= Given records =
>> begin

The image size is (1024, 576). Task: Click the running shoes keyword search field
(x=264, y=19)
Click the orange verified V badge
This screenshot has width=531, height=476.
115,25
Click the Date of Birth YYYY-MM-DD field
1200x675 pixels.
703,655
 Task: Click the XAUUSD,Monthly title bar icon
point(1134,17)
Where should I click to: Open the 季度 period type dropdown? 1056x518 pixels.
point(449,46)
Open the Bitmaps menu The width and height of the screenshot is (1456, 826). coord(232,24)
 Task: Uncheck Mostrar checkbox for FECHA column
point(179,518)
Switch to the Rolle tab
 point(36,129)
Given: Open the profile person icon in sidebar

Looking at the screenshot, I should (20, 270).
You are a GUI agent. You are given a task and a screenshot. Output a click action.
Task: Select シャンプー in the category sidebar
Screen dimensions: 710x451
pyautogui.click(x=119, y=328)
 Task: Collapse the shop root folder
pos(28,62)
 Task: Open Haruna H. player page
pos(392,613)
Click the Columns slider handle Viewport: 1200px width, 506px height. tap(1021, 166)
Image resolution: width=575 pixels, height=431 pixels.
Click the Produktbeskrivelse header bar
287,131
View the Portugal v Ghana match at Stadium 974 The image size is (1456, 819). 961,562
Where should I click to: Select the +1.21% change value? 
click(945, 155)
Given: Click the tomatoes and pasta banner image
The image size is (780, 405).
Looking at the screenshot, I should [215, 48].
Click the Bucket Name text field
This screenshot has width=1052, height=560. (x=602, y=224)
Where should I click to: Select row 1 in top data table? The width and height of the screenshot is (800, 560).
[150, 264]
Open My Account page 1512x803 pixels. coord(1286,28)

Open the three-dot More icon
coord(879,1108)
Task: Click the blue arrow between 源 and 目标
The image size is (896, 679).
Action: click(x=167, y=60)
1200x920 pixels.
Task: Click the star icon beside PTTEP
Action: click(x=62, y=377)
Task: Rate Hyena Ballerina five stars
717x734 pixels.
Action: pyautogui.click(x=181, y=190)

>> end

= Objective =
Copy the entries above word for word, starting at the line that contains "Given: Open the" and ending after the line that contains "pos(392,613)".

= Task result =
Given: Open the profile person icon in sidebar

Looking at the screenshot, I should (20, 270).
You are a GUI agent. You are given a task and a screenshot. Output a click action.
Task: Select シャンプー in the category sidebar
Screen dimensions: 710x451
pyautogui.click(x=119, y=328)
 Task: Collapse the shop root folder
pos(28,62)
 Task: Open Haruna H. player page
pos(392,613)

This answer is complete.